Paul was living in the faith we talked about last Fall when we talked about the SoulShift from Ask to Listen. You remember:
“Faith doesn’t speak things into existence. It simply sees what is already in existence, though still unseen to those who live by sight alone. Faith sees a world that runs alongside this world, and it lives according to what we see in both worlds. Faith sees through the eyes of the soul.”
Crises, the storms of life, are great places for a SoulShift to happen. These are faultlines that rattle and shake us so that we can let go of what is good and accept what is best.
If you remember the crew… They threw over all their gear. It seemed all was lost. They had to let go of everything. but in the end, it was the few pieces of they clung to that got them safely through the storm.
You see, they still ran aground.

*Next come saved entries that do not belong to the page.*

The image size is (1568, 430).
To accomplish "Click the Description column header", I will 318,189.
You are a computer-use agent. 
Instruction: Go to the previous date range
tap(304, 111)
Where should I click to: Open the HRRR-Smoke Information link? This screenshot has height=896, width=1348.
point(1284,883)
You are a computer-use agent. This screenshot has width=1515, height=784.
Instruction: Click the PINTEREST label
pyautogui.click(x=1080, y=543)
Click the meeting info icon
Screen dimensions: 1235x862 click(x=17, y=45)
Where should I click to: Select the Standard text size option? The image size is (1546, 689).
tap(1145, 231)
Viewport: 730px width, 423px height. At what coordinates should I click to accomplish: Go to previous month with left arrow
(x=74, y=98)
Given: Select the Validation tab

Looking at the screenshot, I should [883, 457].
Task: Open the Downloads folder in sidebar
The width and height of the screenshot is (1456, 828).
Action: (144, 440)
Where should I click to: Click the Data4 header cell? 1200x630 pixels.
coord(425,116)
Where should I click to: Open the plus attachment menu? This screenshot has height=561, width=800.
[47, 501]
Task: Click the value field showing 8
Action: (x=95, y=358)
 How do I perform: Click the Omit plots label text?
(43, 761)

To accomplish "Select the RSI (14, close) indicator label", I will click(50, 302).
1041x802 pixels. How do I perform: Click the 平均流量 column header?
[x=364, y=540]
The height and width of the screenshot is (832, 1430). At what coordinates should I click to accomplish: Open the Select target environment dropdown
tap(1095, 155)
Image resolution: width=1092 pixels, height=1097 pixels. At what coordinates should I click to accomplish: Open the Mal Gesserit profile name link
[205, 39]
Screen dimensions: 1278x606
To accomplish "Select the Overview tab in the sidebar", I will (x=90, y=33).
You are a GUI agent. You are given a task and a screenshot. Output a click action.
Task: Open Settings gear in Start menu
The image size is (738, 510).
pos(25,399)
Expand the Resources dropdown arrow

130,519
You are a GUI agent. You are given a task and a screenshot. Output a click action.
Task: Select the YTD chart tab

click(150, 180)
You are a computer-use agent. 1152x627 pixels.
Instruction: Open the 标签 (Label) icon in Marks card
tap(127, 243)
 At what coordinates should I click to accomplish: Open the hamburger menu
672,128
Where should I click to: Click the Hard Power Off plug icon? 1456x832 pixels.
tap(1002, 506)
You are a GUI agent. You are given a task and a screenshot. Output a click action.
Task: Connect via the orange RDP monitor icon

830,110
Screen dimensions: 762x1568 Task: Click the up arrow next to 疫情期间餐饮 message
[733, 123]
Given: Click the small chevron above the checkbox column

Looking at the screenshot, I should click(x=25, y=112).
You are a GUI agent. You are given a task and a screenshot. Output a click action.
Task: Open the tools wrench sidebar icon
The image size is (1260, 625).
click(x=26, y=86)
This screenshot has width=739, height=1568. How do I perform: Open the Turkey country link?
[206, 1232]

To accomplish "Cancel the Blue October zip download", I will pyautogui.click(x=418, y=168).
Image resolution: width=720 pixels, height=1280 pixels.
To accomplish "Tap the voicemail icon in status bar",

The ship was still destroyed, but they were spared. And as they floated in the stormy waters, it was plank from the ship, or a box of the cargo, or a mast of the ship that they held to that got them safely to shore.
When we are in the midst of a storm, we will have to let go of some things. When we are living through the crisis of a loss, we will have to let go of things, Maybe it is the loss of a parent or a friend… as we let them go, we feel so empty, so alone. But God knows about that emptiness. God knows about that loneliness.
You remember my friend Shelly that lost her husband Bob. Well, it was hard. It was a crisis of crises. The family hurt. The family struggled. but they stayed together. They had to reconsider their view of God… one of their questions was “Why did God take Bob from us?” They had to wrestle with that and come to understand, it wasn’t God’s choice for Bob to die, but It was God’s choice to receive Bob into heaven. It was God’s choice to walk through the storm with the family.
They came through the storm and they were stronger because of it. Today, the kids are making families of their own. They are working their way through school. And Shelly is in love again with a wonderful man who understands her love for Bob.
In years past, people have built homes on shifting soil like any other home, but today, whether it’s on clay, or earthquake areas, or seashores, they are built different. Today, they dig deep peers into the soil, digging down to bedrock, and they build the house on top of that.
Our piers in life are those things we do to build our relationship with God and others. They are the deep foundations that hold us in place as the storms rage. It’s reading and studying God’s word. It’s spending time in prayer - talking and listening to God, and maybe more of the later. It is building Christian relationships with others around us.
When we build our foundation of these things, the storms can come and strip away our expectations. They can change our normal. Remember, it was never God’s intention to protect our normal… It is God’s intention that we become who we were created to be. And that is what can happen when we live on the fault lines of life.